## DATA:
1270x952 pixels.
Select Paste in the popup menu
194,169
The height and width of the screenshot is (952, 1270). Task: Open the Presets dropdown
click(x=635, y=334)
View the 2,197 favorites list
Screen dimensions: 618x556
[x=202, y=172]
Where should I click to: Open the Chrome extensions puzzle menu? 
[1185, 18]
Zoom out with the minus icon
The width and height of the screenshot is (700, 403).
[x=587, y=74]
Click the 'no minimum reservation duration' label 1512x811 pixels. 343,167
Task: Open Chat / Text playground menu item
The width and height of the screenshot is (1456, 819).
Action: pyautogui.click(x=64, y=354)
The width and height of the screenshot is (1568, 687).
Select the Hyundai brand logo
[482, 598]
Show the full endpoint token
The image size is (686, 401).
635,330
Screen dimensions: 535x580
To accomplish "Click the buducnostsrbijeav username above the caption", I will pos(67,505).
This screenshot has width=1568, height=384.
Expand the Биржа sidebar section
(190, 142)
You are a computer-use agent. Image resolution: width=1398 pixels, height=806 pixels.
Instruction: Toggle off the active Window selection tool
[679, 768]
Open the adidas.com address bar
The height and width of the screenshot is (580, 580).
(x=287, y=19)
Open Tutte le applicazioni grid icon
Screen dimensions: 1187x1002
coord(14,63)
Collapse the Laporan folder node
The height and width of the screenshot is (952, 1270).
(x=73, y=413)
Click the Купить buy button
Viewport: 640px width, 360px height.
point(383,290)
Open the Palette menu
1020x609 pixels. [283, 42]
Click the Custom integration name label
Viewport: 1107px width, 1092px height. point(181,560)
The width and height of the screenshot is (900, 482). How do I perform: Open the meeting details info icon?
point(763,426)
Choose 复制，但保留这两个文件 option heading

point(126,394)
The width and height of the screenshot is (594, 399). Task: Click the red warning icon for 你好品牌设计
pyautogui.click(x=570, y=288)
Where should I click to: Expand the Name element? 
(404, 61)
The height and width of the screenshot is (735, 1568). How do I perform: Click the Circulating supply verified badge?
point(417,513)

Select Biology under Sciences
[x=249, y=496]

## TASK STATEMENT:
Copy the listing above word for word, starting at its first line and ending after the line that contains "Action: pyautogui.click(x=64, y=354)".

## IN RESPONSE:
1270x952 pixels.
Select Paste in the popup menu
194,169
The height and width of the screenshot is (952, 1270). Task: Open the Presets dropdown
click(x=635, y=334)
View the 2,197 favorites list
Screen dimensions: 618x556
[x=202, y=172]
Where should I click to: Open the Chrome extensions puzzle menu? 
[1185, 18]
Zoom out with the minus icon
The width and height of the screenshot is (700, 403).
[x=587, y=74]
Click the 'no minimum reservation duration' label 1512x811 pixels. 343,167
Task: Open Chat / Text playground menu item
The width and height of the screenshot is (1456, 819).
Action: pyautogui.click(x=64, y=354)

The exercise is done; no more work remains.